At this moment, billions of people are staying at home to escape COVID-19. What will the world be like? How do we respond to uncertainty and change? Everyone has their own answer. Subtropical Asia’s special project, #thelockinartists#, will focus on our artist friends during this significant moment in history, presenting their observations, thoughts and suggestions, and perhaps offering inspiration.

In#thelockinartists# episode four, we interviewed Yennu Ariendra aka Y-DRA from Yogyakarta, Indonesia. He is a music composer, producer, DJ and digital artist who works in the areas of music, performance, and visual art. Almost all of his work departs from the values of tradition and history in Indonesia, Java in particular. Y-DRA is a very active and prolific musician, who has participated in many projects, such as Raja Kirik、Paper Moon Puppet Theatre、Melancholic Bitch and so forth. We wanted to know whether his creativity was affected during the epidemic.

Subtropical Asia: How has your artistic/music community adapted to the pandemic?

Personally , I have a lot of big art projects, performances and tours canceled. It also happens to other fellow artists and communities. Yogyakarta, usually noisy, now is silent. Everyone is suffering. But, there are also good things happening, not for art, but social responsibility. Art communities are creating public kitchens, are working together to make masks and personal protective equipment (PPE) for medics, and helping other people who cannot afford to survive this disaster. Collectively doing something together. For music, not so much happening. Yes, we uploaded our album on Bandcamp, mainly to earn some income.

What kind of project are you working on during the quarantine time, is it related with the pandemic?

I’m not particularly doing something clear, but I’ve noticed that I’m busier than before. Asking people to collaborate with me online, initiating online gigs, finishing unfinished tracks, starting new tracks, reviewing my works, etc.

This ‘condition’ will happen in our life – whether it’s a volcanic disaster, an terrorist act, an earthquake…and you have to be ready. As an underground musician or artist in Indonesia, you face many unpleasant conditions all the time – gigs canceled by police, no money for a project, no government support, bad weather, and a lot of things to criticize. Now, the pandemic has happened, and just like any other bad luck before, even though I’m suffering, I cannot complain. The cure for me is just to keep myself busy, and for sure, to think about the change. Surely the world will change after this, for better or worse, I don’t know.

How does the quarantine changed the way you connect with the world and with yourself?

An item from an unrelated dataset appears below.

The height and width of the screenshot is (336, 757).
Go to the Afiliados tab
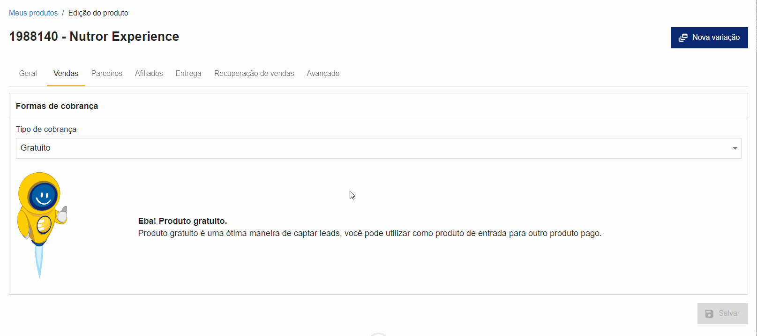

The change is inevitable. So I take this condition seriously. I am doing more things online now, but also with a consideration that the internet will not save me – if it gets worse, the internet will shut down anyway. I have to be ready for everything. How can art survive? I have no idea. Now I just concentrate on new ideas about basic human needs. Food for example. I can cook, it is not so different from composing music. You have to put the right ingredients, have the right timing and so on. My wife and I made our house into a big kitchen, and have started to make and sell food online. I will learn gardening and food processing after this. I also started to take any job besides music like writing, making online workshops or Youtube tutorials, etc.

I think our scene (local and global), collectively, is trying to do something different. I’m glad to be part of this scene, and feel most people are still in a positive mood and are embracing the change.